The second aim of this study was to examine the contribution of individual words to the overall system of form–meaning mappings. This enables us to determine whether the relationship between form and meaning in the vocabulary is due to small clusters of words that are related or unrelated across form and meaning representations, or whether the properties of the mapping are generalizable across the whole vocabulary. Furthermore, it means that the relationship between an individual word's systematicity and its psycholinguistic properties can also be measured. In particular, we related systematicity at the word level to the age at which a word is learned. If sound symbolism is critical for language acquisition, then we would expect to see enhanced systematicity for the words that children first acquire.
2. Material and methods
(i) Corpus preparation
We took all the English monosyllabic words from the CELEX database . We also extracted all the monomorphemic words from the CELEX database in preparation for the polysyllabic analyses. To ensure that the measure of sound–meaning systematicity in the vocabulary was not due to the particular representation of sound or meaning, we computed several measures of sound and meaning similarity.
For sound similarity, we tested the three alternative approaches following Monaghan et al. . Testing multiple sound measures is important in order to ensure that apparent relationships between sound and meaning are not due to particular types of representation of sound similarity. First, each phoneme in the word was converted to a phonological feature representation , and then the sound similarity between each pair of words was determined to be the minimum number of phonological feature changes required to convert one word to the other (phoneme feature edit distance). This measure closely corresponds to psycholinguistic measures of sound similarity [38,39]. The second sound similarity measure was optimal string alignment Damerau–Levenshtein distance over phonemes , where sound similarity is the number of phoneme changes required to convert one word to the other (phoneme edit distance). The third measure was the Euclidean distance between phonological feature representations of words (phoneme feature Euclidean distance). In the results, we first report similarity based on the phoneme feature edit distance, before indicating whether the effects are robust to different sound similarity measures.

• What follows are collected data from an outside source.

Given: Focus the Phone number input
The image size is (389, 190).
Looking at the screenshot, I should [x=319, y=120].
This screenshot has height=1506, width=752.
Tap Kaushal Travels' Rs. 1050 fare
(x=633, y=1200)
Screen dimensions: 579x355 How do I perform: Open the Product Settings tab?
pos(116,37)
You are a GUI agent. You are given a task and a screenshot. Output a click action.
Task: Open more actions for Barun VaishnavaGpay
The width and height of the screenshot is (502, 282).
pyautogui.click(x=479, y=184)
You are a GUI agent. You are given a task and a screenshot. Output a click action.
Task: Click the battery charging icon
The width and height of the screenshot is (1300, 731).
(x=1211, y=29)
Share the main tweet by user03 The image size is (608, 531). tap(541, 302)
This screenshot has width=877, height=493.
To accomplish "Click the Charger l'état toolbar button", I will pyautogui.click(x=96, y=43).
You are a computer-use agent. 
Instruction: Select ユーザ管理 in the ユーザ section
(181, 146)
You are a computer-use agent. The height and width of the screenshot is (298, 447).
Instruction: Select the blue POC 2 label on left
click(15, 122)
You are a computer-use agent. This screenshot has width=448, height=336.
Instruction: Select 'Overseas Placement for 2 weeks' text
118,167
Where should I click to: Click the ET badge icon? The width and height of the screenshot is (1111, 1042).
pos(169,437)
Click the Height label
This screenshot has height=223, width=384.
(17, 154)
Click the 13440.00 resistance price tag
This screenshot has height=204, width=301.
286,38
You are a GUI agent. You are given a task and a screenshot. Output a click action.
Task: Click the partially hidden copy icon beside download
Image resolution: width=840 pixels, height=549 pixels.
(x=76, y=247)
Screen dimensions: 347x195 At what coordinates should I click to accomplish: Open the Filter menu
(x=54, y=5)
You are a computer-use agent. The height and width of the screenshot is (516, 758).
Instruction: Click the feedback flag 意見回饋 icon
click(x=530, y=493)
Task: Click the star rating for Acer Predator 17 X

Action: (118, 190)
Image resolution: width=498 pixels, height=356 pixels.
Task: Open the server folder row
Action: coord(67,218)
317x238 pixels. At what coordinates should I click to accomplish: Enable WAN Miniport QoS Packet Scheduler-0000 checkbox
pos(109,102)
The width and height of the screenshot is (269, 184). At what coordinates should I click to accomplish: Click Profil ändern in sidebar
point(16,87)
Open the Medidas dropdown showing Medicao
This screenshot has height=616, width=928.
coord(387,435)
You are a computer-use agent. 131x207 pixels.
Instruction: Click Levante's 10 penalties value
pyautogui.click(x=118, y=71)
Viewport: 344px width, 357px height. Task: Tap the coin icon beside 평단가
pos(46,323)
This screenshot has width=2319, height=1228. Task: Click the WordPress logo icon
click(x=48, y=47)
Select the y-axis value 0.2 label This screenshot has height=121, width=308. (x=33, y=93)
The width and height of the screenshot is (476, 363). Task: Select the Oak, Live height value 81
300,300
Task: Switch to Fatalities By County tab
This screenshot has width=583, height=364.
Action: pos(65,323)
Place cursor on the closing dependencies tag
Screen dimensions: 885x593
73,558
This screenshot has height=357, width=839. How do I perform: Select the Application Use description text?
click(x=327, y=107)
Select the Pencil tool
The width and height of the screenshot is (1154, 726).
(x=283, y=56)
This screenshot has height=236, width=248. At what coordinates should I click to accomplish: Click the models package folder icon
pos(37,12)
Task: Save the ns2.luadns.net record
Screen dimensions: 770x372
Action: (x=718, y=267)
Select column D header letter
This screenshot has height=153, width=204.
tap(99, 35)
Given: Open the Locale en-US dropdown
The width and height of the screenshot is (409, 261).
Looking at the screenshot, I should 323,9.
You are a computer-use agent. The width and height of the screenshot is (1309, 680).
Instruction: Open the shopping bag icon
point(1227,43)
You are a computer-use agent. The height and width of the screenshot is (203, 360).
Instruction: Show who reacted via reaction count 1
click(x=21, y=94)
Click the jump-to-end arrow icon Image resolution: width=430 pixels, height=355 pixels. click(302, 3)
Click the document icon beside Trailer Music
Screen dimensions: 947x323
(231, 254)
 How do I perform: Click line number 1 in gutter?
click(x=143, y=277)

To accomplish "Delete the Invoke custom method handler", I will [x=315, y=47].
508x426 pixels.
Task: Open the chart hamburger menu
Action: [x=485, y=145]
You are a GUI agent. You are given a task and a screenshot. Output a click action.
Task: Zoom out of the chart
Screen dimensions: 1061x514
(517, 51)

For meaning similarity, we constructed two representations of meaning. The first was based on contextual co-occurrence vectors , which were generated by counting words appearing within a ±3 word window with each of 446 context words in the British National Corpus . Words with similar meaning tend to have similar usage, which is in turn reflected in terms of similar co-occurrence vectors [30,31]. As with the sound distance measures, an additional measure of meaning was used. This was in order to ensure that relationships between sound and meaning did not depend on a particular choice of one of the representations. For instance, it could be the case that words used in similar contexts tend to have similar (or distinct) sounds because some processing constraint on production encourages (or prohibits) similar-sounding words occurring close together in utterances. Hence, the second meaning representation was based on semantic features derived from WordNet, which reflected groupings of words according to hierarchical relations and grammatical properties . Both types of meaning representation reflect behavioural responses to semantic similarity between words as measured through free associations and semantic priming studies , though to varying degrees . For each type of meaning representation, meaning similarity was 1-cosine distance between the representations for each word pair, such that small distances indicate similar meanings. In the results, we first report the meaning similarity measure based on contextual co-occurrence vectors. The semantic feature representation was not available for the monomorphemic polysyllabic words because it was derived only for monosyllabic words.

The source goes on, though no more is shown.